By Anna Guth
The infection arrives with the rains, splashing down from a neighbor’s thick leaves. It takes hold one winter and persists silently for a year or two. Ambrosia beetles and bark beetles colonize the weakened tanoak, and the bark oozes and spots with dark-red liquid. Then, in a matter of weeks, the leaves brown and decay, and the tree dies.
Sudden oak death, a disease caused by the pathogen phyophthora ramorum, first appeared in an area near Mount Tamalpais in 1995. Though today it has devastated many parts of coastal California and Oregon, Marin County was one of the first places to receive attention from academic institutions studying the disease.
Since 2015, the University of California, Davis, the Marin Municipal Water District and the United States Forest Service have collaborated on a study of management strategies that contain the disease. The effort, called the Resilient Forests Project, has been focused on around 25 acres at three sites along the Bolinas Ridge, Laurel Dell and the San Geronimo Ridge.
This fall, the study will expand onto 10 to 30 new acres near the intersection of the Bolinas-Fairfax Road, Bolinas Ridge Road and Skyline Boulevard, with some new goals in mind.
“The severity of the disease is unfortunately exceptional on Bolinas Ridge, which has one of the highest mortality rates of tanoaks in the state,” Susan Frankel, a biologist from the forest service, said.
Richard Cobb, a researcher who began work on the project while at Davis and who now works at California Polytechnic State University, San Luis Obispo, explained the process. “The disease causes the tanoaks to die above ground, but then they regrow from the roots, leaving behind smaller, infected trees that then also die. The resulting dense understory is a fire threat, and also depletes the soil-water reservoir,” he said.
Mr. Cobb said collaboration with local land managers to find a working solution is critical.
Marin Municipal is funding the water retention aspect of the study and supplying the crew for the vegetation work, which is primarily focused on clearing tanoaks with excavators and pulverizing them with chippers.

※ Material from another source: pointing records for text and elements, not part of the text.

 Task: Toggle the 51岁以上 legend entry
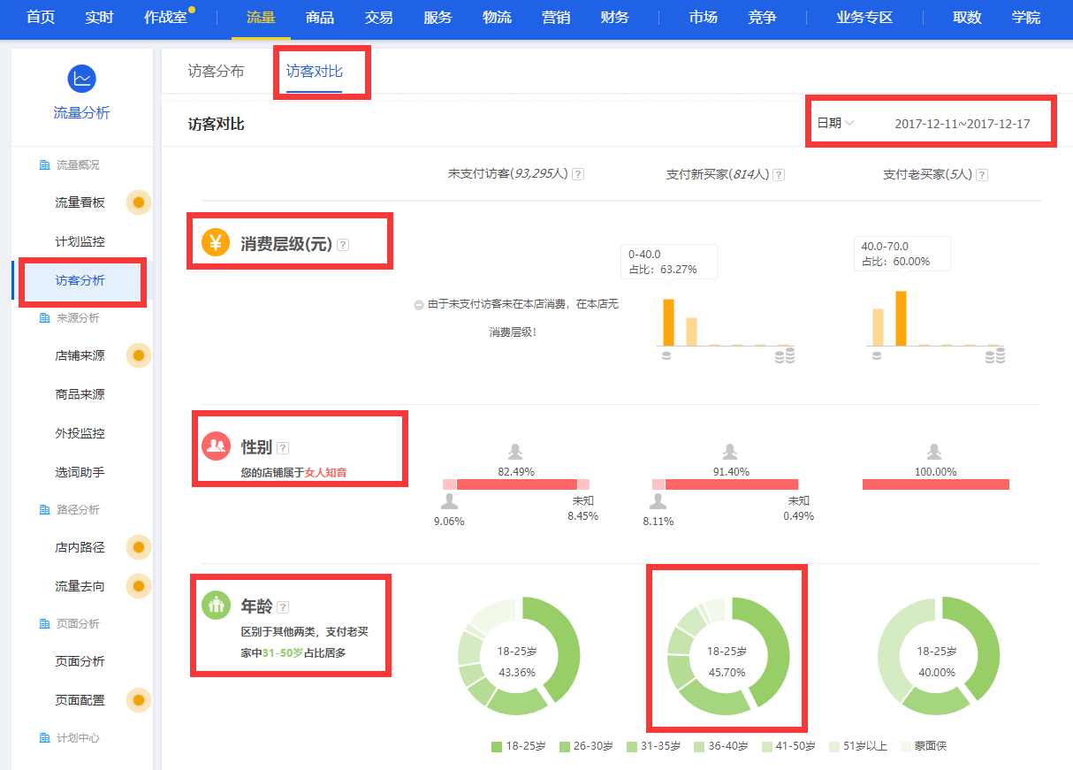[856, 746]
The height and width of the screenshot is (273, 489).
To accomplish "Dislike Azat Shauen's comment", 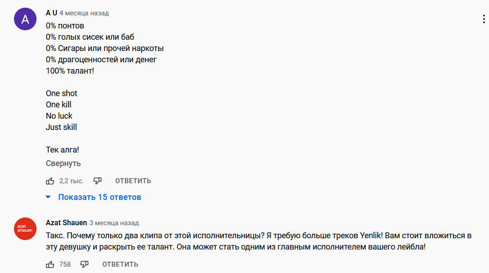I will [x=84, y=264].
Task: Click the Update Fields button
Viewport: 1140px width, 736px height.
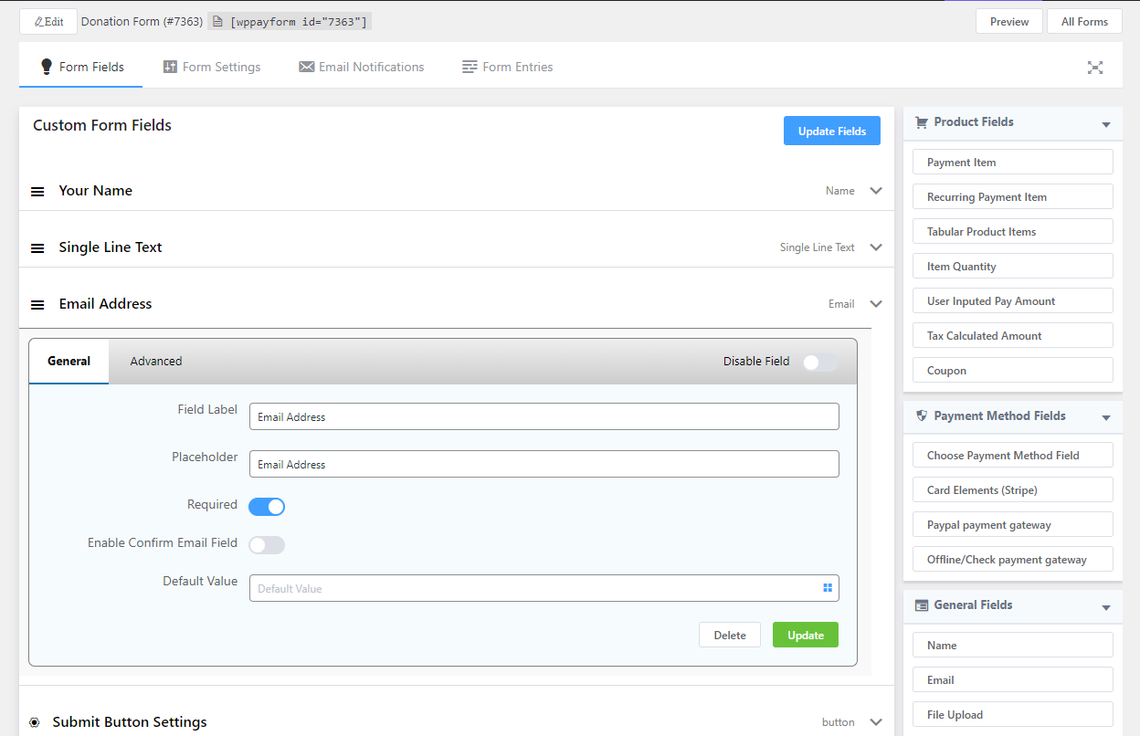Action: pyautogui.click(x=831, y=130)
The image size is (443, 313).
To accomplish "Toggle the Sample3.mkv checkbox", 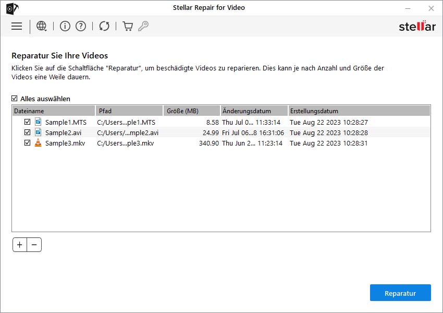I will pos(28,143).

U.C. Davis researchers have received funding through the California Department of Forestry and Fire Protection from a greenhouse gas reduction fund—which is generated by California’s cap and trade program—to focus on research related to the effect of carbon storage in the diseased forests. In preliminary findings, they’ve seen carbon storage levels diminish as the forest converts from older-growth, healthy trees to constantly dying, small undergrowth.
“Our hope is to identify techniques that are optimal in terms of suppressing the pathogen and also increasing carbon sequestration. We are still collecting data about the short-term trade-offs between, for example, reducing fuel levels and increasing the total amount of carbon stored,” Mr. Cobb said.
Before it was logged at the turn of the 20th century, the Bolinas Ridge consisted primarily of redwoods. Douglas firs, tanoaks and second-growth redwoods replaced the native habitat. But today, there are acre-wide gaps in the canopy, where hundreds of thousands of smaller tanoaks have sprung up.
Though the disease kills coast live oaks, California black oaks, Shreve’s oaks and canyon live oaks, among other tree species, tanoaks are especially susceptible. Sudden oak is known to spread through spores carried by air or water.
“It’s basically a brush field out there,” Janet Klein, Marin Municipal Water District’s natural resource program manager, said. An estimated 10,000 to 12,000 acres of the district’s total 22,000 acres are infected by the disease.
Ms. Klein said about 2,000 acres of the infected area are readily accessible. The district hopes to address about 100 acres per year, funding permitting. So far, the project has been expensive, with management costs at around $12,000 per acre. The next year is funded, Ms. Klein said, but she is still looking for support for two to three years out.
The team has some new goals for the Bolinas Ridge site, including testing the success of more efficient and cheaper methods. In the past, they “saw an increase in carbon sequestration and soil moisture, and also improved fire safety, but it was really expensive,” Ms. Klein said. “Our next attempt will focus on working faster and more cheaply. We are hoping, for instance, to not chip the wood so finely. We’re hoping we can still realize the same benefits but leave coarser material behind.”
New data also shows that native species such as redwoods were not regrowing in the areas cleared of tanoaks, as was hoped would happen. The next phase of the project will include both re-vegetation efforts and controlled burns.